實現公共交通電氣化,被視為富有前景的節能減排方式。通常情況下,電動公交車的續航里程短、充電時間長,容易使運營商和駕駛員產生“續航焦慮”。對電動公交車進行準確的能耗估算,有益于車輛規劃和使用,可以有效減少“里程焦慮”。
據外媒報道,中國科學院福建物質結構研究所林名強博士的團隊提出一種基于隨機森林回歸(RFR)的全新能耗評估方法,可用于估算電動公交車的瞬時能耗。
RFR是一種基于決策樹的Bagging模型,基本思想是訓練多棵樹對同一數據進行預測,然后把這些樹預測結果做一個投票,投票加總進行分類,而這些樹模型彼此之間不會有任何影響。RFR的主要特征是對偶隨機性,即數據抽樣隨機性和特征抽樣隨機性。
研究人員從駕駛行為、車輛狀態和外部環境等多個來源,選取影響電動公交車能耗的若干因素。其中,駕駛行為特征包括速度、加速度、檔位、油門踏板和減速踏板狀態;車輛狀態特征包括電池、電機和電機控制器的狀態參數;外部環境特征主要包括天氣特征。
研究人員提出RFR整體學習模型,以預測電動公交車的瞬時能耗。受雙隨機性影響,每棵樹都用不同的數據和特征進行訓練,賦予每棵樹個性。取所有樹模型預測結果的平均值,即為RFR的預測結果。
此外,研究人員通過計算基尼系數,分析各種特征的重要性。
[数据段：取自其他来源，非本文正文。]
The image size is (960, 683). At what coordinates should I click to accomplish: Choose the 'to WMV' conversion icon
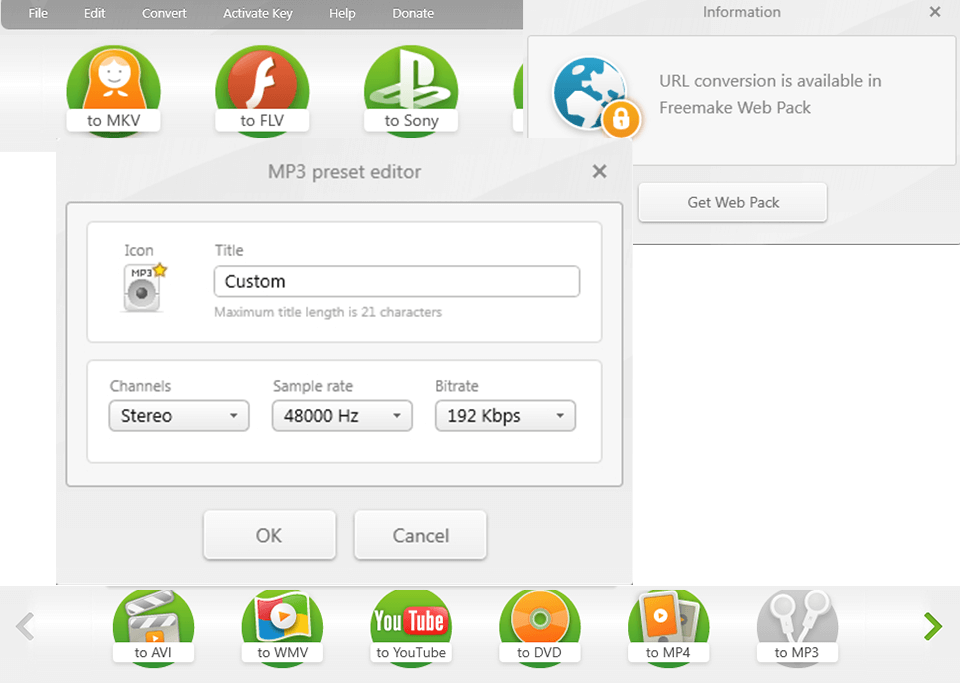pyautogui.click(x=282, y=625)
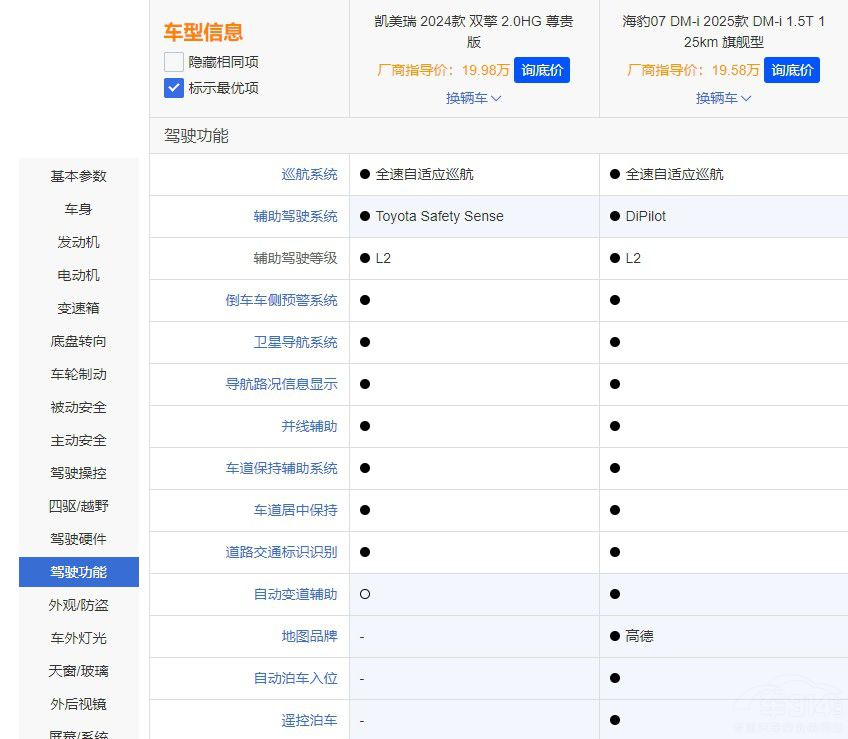The width and height of the screenshot is (848, 739).
Task: Open 主动安全 sidebar section
Action: (x=79, y=440)
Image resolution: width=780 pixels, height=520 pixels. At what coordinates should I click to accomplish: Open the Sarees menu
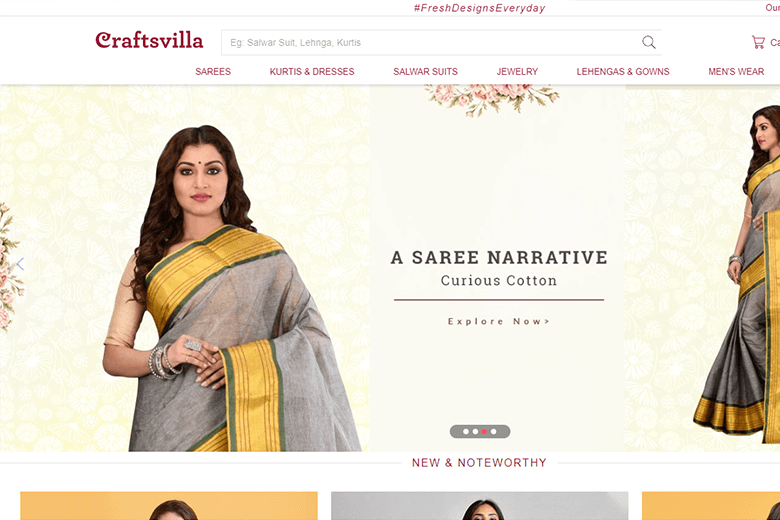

結果表明,電機控制器和電池的狀態特征,能對電動公交車的瞬時能耗產生明顯的影響。在駕駛行為特征中,油門踏板狀態和速度是兩個較為重要的因素。在外部環境特征中,只有環境溫度對瞬時能耗的影響較大。
研究人員使用整體學習模型來預測電動公交車的瞬時能耗,獲得了良好的預測結果。通過特征重要性分析,確定了不同特征對電動公交車瞬時能耗的影響程度。